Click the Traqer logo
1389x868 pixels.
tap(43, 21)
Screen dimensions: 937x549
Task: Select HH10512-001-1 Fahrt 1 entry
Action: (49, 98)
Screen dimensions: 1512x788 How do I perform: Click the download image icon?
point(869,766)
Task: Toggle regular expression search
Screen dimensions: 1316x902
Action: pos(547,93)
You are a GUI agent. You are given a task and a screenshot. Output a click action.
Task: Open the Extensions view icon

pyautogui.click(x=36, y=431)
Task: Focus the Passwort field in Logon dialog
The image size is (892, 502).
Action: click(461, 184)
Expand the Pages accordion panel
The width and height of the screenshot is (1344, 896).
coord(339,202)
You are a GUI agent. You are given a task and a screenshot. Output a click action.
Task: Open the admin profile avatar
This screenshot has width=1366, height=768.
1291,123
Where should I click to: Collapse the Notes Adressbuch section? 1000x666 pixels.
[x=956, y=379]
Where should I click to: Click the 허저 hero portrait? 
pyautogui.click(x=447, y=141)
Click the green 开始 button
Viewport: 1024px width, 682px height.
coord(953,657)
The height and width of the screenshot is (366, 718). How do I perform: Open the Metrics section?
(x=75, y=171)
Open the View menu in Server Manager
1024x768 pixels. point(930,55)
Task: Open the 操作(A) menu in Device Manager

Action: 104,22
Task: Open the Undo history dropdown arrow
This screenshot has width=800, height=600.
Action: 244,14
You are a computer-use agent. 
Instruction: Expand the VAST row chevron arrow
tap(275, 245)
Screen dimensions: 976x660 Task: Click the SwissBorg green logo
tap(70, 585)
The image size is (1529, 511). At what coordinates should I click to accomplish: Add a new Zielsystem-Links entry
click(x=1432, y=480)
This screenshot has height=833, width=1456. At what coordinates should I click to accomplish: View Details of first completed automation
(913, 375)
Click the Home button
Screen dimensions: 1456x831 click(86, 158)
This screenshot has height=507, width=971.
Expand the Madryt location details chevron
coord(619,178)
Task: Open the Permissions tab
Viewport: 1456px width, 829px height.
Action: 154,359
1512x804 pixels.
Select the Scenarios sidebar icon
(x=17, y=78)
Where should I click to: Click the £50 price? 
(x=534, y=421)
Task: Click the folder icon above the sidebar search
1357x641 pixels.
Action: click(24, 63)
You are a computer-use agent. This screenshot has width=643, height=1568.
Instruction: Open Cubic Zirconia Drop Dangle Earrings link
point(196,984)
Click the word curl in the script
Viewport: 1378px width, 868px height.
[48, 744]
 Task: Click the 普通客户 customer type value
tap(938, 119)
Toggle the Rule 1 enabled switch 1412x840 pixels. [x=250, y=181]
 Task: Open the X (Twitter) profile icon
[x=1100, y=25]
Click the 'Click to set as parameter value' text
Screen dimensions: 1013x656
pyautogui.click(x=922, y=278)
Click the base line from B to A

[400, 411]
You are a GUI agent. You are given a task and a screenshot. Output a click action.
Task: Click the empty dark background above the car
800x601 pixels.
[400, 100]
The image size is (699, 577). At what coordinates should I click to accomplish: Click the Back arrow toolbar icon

○ ○ ○

_Instructions for the task:_ Pick out each line of the material above that contains the word "Viewport", and match upper and lower case exactly.

_Expected answer:_
Viewport: 1024px width, 682px height.
Viewport: 1456px width, 829px height.
Viewport: 1378px width, 868px height.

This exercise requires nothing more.